## Source extract
# # # # # # #

Donald Trump
Credit: Gage Skidmore/Flickr

Donald Trump showed his hand when, during an interview with the New York Times back in 2017, he said that Robert Mueller would cross a red line if he investigated the president’s finances. He added that, “I don’t do business with Russia.” When Rep. Adam Schiff—the new chair of the House Intelligence Committee—said he was going to go there with his investigation, Trump reacted immediately.

https://twitter.com/realDonaldTrump/status/1093467800964866048

According to Jeffrey Toobin, Schiff doesn’t just plan to cross that red line, he intends to “obliterate it.”

Trump’s claim that he doesn’t do business with Russia was initially undermined by previous statements from his sons. In 2008, Don Jr. told people at a New York real estate conference that “Russians make up a pretty disproportionate cross-section of a lot of our assets.” Then in 2014, Eric Trump told James Dodson that, “We have all the funding we need out of Russia.” But revelations from Michael Cohen that the president was working on building Trump Tower Moscow throughout the campaign blew the lid off that lie.

During a recent interview with David Ignatius, Schiff said that his committee’s work on investigating these issues has already begun via an inquiry sent to Deutsche Bank.

The president’s relationship with Deutsche Bank intrigues investigators for several reasons. Trump turned to the big German bank two decades ago, when U.S. banks wouldn’t extend him more large loans. The Post estimated in 2016 that Deutsche Bank had $360 million in outstanding loans to Trump’s companies. Deutsche Bank also lent $285 million to Jared Kushner’s family real estate company in October 2016.

Investigators have noted other points of interest: Deutsche Bank, unusually, managed its lending to Trump through its private-banking division rather than normal commercial lending. Finally, the bank has been implicated in Russian money laundering, paying $630 million in fines in 2017 to settle U.S. and British charges that it had improperly transferred $10 billion from Russia.

All of this has Trump’s media enablers pretty worried. One tactic they will use to discredit this kind of probe was articulated by Wall Street Journal editorial writer Kimberly Strassel. She attempts to sever this investigation from the one Robert Mueller is conducting about ties between Russia and the Trump campaign.

The collusionists need a “new phase” as signs grow that the special counsel won’t help realize their reveries of a Donald Trump takedown…

Mr. Schiff has now dictated to Mr. Ignatius a whole new collusion theory. Forget Carter Page, Paul Manafort, George Papadopoulos—whoever. The real Trump-Russia canoodling rests in “Trump’s finances.” The future president was “doing business with Russia” and “seeking Kremlin help.”

It’s hard to tell whether Strassel is just desperately trying to spin all of this in the only way she can, or if she is too ignorant to understand that Trump’s financial ties to Russia are important as the groundwork for the conspiracy Mueller has been investigating.

# # # # # # #

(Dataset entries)
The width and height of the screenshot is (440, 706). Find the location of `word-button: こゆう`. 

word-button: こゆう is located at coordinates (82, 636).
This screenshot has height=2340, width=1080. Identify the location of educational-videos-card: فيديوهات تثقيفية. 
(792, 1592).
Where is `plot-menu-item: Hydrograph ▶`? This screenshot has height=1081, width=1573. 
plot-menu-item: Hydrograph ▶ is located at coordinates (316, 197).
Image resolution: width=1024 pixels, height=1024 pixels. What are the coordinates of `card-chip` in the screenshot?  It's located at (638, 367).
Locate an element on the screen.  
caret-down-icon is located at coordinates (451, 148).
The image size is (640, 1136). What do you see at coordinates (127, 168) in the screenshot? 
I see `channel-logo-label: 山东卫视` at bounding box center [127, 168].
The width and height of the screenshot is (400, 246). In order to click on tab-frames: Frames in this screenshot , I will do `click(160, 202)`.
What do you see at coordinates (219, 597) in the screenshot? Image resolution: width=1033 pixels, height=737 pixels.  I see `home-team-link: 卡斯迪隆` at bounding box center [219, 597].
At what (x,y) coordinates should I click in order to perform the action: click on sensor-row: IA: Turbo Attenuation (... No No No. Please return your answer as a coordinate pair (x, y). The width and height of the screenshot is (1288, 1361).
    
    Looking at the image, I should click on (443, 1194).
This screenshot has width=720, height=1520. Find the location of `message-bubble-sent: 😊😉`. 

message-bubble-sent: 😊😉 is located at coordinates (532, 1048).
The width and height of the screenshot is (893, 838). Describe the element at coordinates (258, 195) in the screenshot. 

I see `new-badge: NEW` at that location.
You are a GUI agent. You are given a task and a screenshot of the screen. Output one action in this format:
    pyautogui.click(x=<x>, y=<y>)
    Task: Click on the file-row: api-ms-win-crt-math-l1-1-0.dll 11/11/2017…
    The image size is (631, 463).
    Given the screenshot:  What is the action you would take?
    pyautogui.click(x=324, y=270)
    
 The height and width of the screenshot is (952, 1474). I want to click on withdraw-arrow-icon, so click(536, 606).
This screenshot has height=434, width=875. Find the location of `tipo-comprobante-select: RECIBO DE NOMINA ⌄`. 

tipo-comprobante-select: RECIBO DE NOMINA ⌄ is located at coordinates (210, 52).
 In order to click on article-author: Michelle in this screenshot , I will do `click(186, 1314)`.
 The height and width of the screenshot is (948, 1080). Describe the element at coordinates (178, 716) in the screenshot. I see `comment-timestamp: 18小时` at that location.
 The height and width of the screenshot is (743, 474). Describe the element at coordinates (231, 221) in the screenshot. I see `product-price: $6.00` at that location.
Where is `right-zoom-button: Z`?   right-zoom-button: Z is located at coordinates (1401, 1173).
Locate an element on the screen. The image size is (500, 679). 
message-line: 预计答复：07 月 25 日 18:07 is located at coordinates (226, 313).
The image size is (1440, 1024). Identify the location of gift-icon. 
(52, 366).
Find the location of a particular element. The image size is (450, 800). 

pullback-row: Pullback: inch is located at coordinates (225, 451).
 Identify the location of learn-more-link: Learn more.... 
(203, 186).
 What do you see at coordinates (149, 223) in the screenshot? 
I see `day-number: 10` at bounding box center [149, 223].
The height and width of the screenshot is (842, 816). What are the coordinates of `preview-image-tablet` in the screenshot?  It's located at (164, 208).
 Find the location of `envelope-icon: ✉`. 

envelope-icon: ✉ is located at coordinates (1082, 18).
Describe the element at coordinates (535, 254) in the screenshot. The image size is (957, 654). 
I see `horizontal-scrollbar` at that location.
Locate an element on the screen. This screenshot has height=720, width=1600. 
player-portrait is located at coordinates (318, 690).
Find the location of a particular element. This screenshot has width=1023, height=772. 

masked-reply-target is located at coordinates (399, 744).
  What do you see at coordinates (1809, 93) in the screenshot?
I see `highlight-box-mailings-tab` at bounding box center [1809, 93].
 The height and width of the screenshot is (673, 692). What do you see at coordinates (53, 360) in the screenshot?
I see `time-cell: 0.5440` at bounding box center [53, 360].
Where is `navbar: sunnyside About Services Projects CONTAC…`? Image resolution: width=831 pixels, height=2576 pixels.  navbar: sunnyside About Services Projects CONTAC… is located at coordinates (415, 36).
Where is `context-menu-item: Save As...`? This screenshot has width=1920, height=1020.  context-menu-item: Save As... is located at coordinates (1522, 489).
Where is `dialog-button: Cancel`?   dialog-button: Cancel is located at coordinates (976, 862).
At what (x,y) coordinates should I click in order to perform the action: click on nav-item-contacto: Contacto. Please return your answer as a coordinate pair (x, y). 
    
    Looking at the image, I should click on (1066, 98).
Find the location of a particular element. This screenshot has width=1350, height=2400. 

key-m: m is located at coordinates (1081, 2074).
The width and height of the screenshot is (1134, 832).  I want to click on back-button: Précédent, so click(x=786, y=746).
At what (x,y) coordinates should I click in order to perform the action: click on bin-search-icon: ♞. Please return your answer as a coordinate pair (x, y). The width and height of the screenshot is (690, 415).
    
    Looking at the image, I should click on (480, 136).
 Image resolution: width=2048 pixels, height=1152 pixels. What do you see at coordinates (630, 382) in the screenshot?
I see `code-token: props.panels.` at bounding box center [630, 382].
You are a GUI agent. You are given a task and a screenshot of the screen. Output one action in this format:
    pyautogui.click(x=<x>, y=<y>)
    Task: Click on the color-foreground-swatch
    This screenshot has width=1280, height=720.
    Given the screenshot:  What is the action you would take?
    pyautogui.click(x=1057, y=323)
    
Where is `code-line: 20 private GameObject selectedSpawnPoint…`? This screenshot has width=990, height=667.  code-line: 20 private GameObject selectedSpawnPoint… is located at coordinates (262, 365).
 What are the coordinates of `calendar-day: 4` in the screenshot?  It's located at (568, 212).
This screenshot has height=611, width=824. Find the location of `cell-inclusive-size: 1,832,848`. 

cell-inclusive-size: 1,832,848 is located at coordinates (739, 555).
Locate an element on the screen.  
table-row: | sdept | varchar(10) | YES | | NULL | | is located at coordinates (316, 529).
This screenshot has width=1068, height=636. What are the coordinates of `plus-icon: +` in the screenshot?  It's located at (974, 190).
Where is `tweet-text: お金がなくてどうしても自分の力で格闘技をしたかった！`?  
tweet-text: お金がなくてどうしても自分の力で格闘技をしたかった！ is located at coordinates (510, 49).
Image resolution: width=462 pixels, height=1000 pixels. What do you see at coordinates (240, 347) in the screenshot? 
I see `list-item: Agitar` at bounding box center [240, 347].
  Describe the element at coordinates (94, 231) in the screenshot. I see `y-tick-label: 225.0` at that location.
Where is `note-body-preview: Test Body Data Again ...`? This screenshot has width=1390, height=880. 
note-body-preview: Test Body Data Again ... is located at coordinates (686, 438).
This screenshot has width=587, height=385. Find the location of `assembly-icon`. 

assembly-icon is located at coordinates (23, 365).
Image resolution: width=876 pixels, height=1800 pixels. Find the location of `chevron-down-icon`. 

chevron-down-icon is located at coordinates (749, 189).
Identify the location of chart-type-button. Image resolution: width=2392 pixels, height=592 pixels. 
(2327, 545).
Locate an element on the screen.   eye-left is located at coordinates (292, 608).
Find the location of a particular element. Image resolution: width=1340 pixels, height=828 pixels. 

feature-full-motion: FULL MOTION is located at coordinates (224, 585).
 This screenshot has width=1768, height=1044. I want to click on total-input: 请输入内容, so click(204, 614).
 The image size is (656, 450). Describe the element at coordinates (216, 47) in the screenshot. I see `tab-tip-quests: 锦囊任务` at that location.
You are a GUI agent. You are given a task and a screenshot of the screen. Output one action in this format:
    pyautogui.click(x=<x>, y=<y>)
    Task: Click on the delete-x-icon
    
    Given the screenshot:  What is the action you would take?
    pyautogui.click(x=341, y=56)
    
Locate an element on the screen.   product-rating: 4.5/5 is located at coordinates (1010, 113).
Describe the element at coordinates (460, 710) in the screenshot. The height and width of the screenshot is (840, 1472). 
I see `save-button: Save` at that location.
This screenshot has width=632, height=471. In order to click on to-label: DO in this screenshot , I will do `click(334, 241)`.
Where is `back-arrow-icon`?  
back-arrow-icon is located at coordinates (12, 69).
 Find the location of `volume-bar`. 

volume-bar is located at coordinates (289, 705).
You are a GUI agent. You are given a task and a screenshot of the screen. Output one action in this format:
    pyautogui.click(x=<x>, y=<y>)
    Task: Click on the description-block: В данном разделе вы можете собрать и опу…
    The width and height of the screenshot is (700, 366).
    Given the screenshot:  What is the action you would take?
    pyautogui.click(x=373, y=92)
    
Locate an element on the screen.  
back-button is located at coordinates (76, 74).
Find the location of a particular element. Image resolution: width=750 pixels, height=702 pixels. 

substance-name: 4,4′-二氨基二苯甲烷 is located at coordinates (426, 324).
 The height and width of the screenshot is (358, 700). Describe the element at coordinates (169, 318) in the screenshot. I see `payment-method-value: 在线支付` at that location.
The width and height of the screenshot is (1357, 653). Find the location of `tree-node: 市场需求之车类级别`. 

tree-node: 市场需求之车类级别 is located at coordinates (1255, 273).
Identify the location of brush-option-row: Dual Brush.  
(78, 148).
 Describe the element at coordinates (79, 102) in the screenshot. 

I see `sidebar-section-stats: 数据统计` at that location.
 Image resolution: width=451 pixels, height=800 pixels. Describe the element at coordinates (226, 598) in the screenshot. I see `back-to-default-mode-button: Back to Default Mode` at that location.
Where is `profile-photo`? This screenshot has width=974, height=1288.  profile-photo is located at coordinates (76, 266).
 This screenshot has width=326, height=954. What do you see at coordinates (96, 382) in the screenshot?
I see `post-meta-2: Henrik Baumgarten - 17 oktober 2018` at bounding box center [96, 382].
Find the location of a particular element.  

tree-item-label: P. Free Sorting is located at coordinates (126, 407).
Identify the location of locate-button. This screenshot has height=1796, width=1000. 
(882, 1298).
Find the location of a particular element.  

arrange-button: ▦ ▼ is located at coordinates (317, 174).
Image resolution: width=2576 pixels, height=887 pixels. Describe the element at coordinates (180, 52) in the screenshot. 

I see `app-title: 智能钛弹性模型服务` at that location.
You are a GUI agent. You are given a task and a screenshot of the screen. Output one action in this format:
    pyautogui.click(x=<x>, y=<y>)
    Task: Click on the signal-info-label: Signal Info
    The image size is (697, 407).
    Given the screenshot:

# # # # # # #

## Directions
**a.** Echo the article on Trump's finances word for word, starting at "https://twitter.com/realDonaldTrump/status/1093467800964866048" and ending at "to Deutsche Bank.".
**b.** According to the article on Trump's finances, how much did Deutsche Bank pay in fines in 2017 to settle U.S. and British charges?
**c.** Write the next part of the article on Trump's finances, picking up after its final sentence.
The listing has no connection to the article on Trump's finances.

## Responses by task
**a.**
https://twitter.com/realDonaldTrump/status/1093467800964866048

According to Jeffrey Toobin, Schiff doesn’t just plan to cross that red line, he intends to “obliterate it.”

Trump’s claim that he doesn’t do business with Russia was initially undermined by previous statements from his sons. In 2008, Don Jr. told people at a New York real estate conference that “Russians make up a pretty disproportionate cross-section of a lot of our assets.” Then in 2014, Eric Trump told James Dodson that, “We have all the funding we need out of Russia.” But revelations from Michael Cohen that the president was working on building Trump Tower Moscow throughout the campaign blew the lid off that lie.

During a recent interview with David Ignatius, Schiff said that his committee’s work on investigating these issues has already begun via an inquiry sent to Deutsche Bank.

**b.** $630 million.

**c.**
A more heady, but no less ridiculous argument against these investigations was made by conservative legal scholars David Rivkin and Elizabeth Price Foley at the Wall Street Journal. They suggest that Congress shouldn’t investigate a president for what he did prior to taking office.

As William Barr begins his term as attorney general, House Democrats are aiming a “subpoena cannon” at President Trump, hoping to disable his presidency with investigations and possibly gather evidence to impeach him. Mr. Trump fired back in his State of the Union address: “If there is going to be peace and legislation, there cannot be war and investigation.” To protect the presidency and separation of powers, Mr. Barr should be prepared to seek a stay of all congressional investigations of Mr. Trump’s prepresidential conduct.

Of course, these authors have to twist themselves into knots to explain how this investigation is different from the one Republicans undertook into Bill Clinton’s pre-presidential conduct with Paula Jones. But much like Strassel’s argument, they are attempting to sever the connection between Trump’s previous business dealings and his presidency. The obvious tie is related to two questions:

  1. Are Trump’s finances related to a conspiracy with the Russians to influence the election?
  2. Is the president being influenced by a foreign power because of his previous business dealings and/or his financial interests in a foreign country?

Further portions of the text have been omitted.